I plan to use it as a backup for my statements. It will validate my statements and help back up with examples.
This article will directly connect with the other articles and will not only validate my thoughts, it will also help to see another viewpoint of my opinions. This will help myself be able to connect the different articles together around a certain theme.
Friedrich Schleiermacher
Schleiermacher, Friedrich (2007) ‘On Different Methods of Translating’, trans. Susan Bernofsky, pp. 43-63 in Lawrence Venuti’s The Translation Studies Reader, 2nd Edition. London: Routledge.
Friedrich is trying to get the point across that if we are all the same, there wouldn’t be a need for translation, which is very simple and common sense. However, he then goes into detail about why translation never seems to come out right unless certain steps are followed. That’s the only way information can be translated to its fullest extent of true information.
“Yea, are we not often compelled to translate for ourselves the utterances of another who, through our compeer, is of different opinions and sensibility?” (pg.43, first paragraph)
“The compulsion to translate in response to a more or less momentary need will always be too confined to the moment in its effects to require other guidance than that of feeling; and if rules for this were to be given, they would have to be such as to produce a purely moral state of mind in which the spirit remains receptive even to what is most unlike itself.” (Pg 44, first full paragraph)
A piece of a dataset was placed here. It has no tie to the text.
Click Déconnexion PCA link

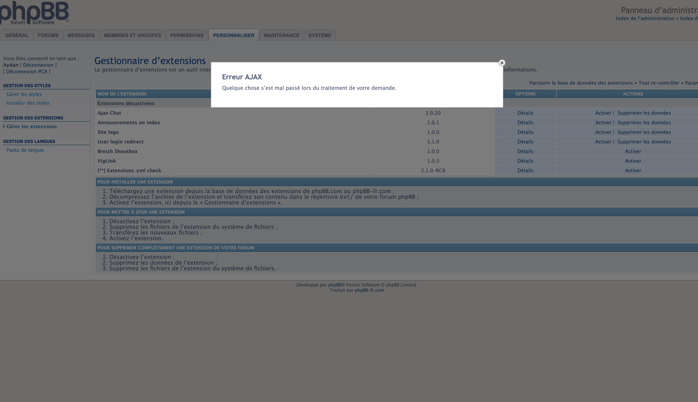pos(27,72)
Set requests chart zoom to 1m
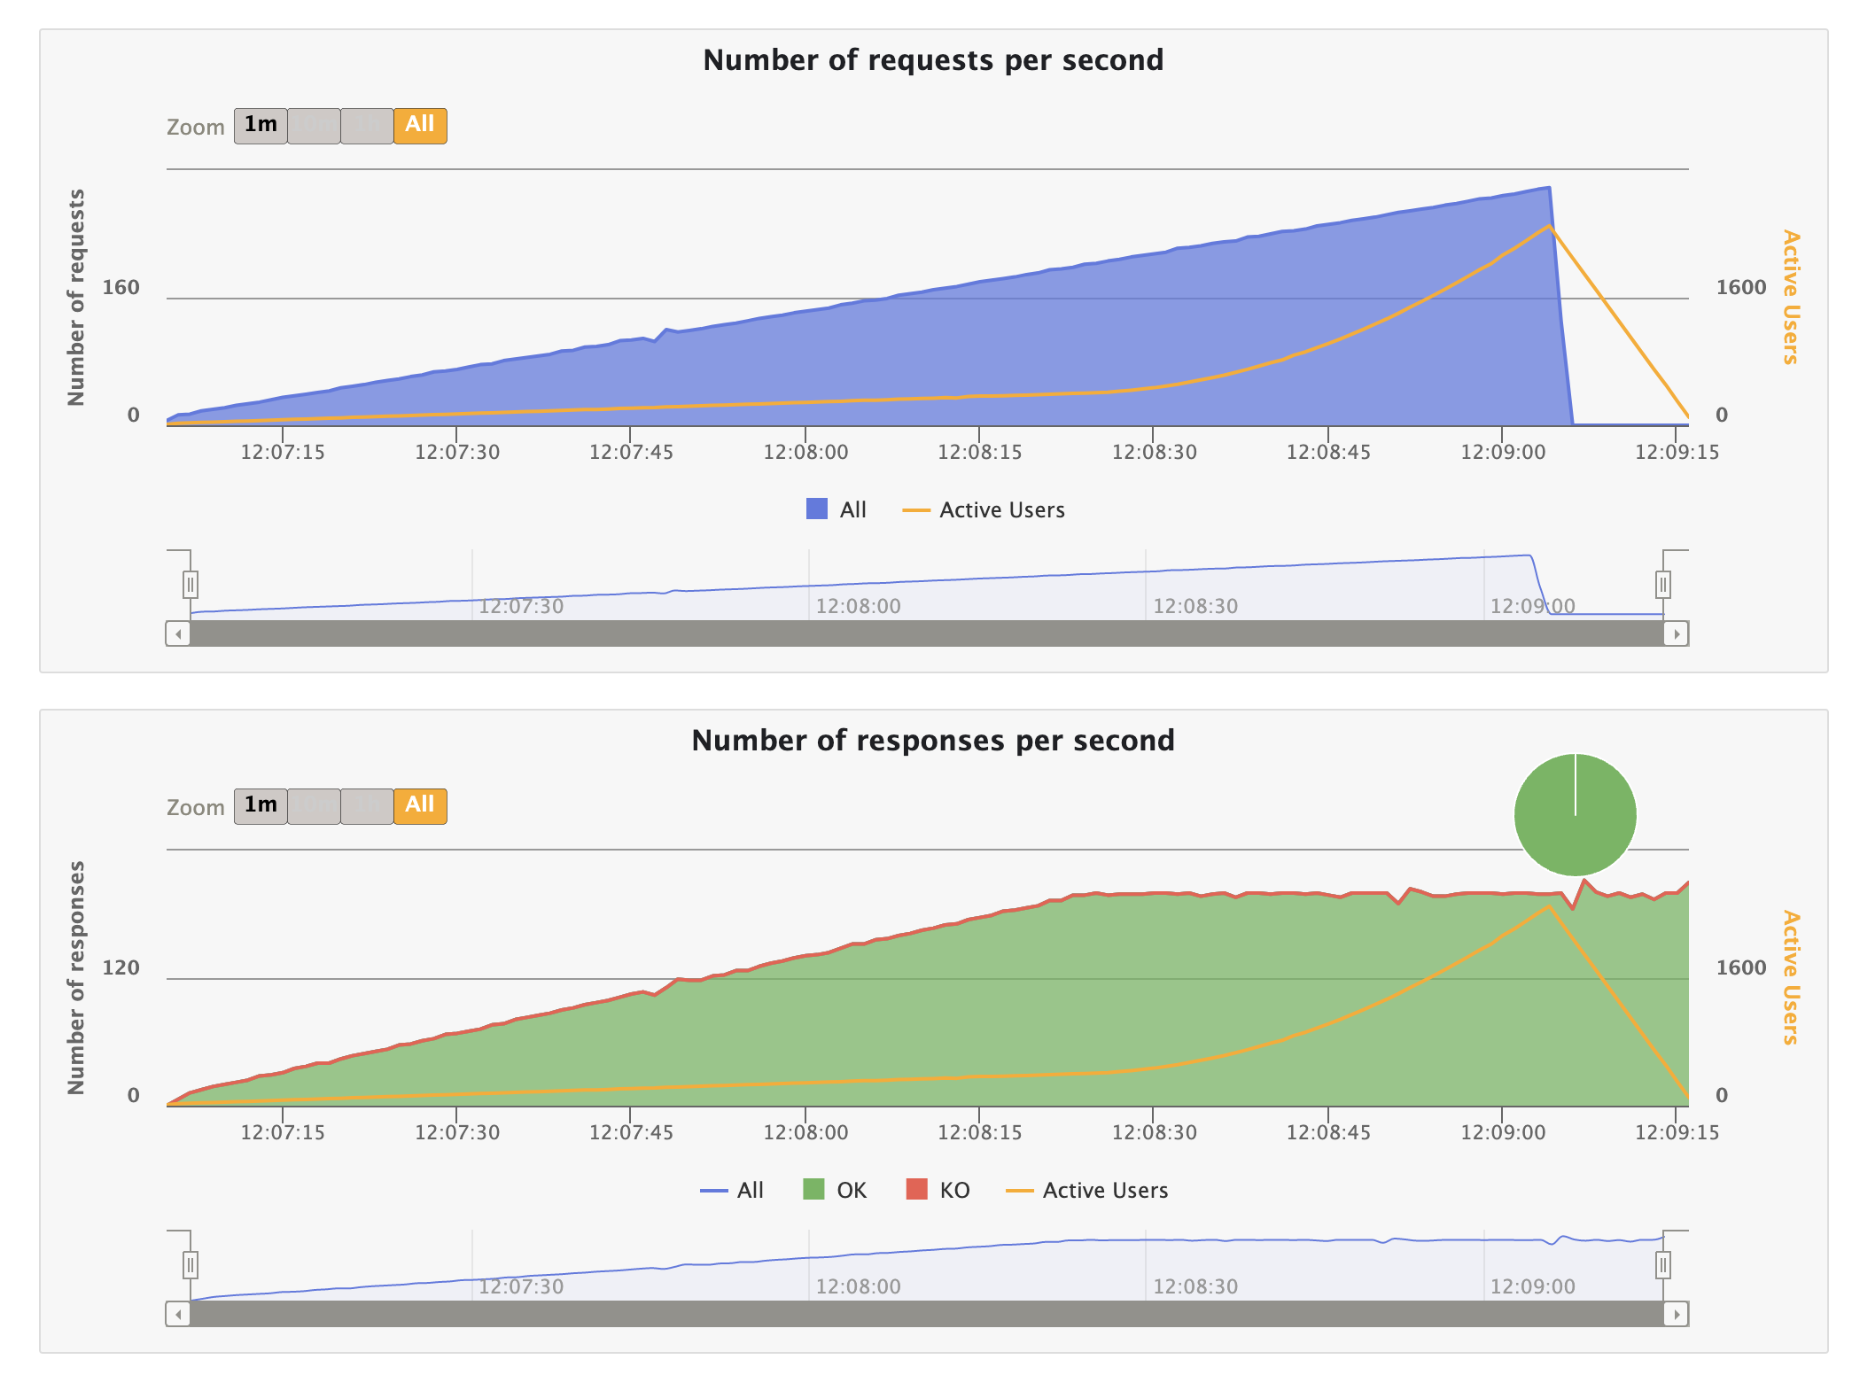This screenshot has height=1375, width=1852. tap(261, 126)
This will build on my accusation that translations rarely mean what they are meant to unless thoroughly understood and felt. The problem of losing meaning through translation is all too important when transferring information and emotional writings.
I plan to figure in another writer who has written about translation to find another opinion n the matter. If they agree, I will write it as a consensus with the writing community, if it disagrees, then I plan to talk about the pros and cons between writers.
It will connect based on either agreement or disagreement with another article on the matter. Hopefully it will tie in with something bigger than just simple translation. Hopefully, it plans on being tied into my paper topic of ethnic biases.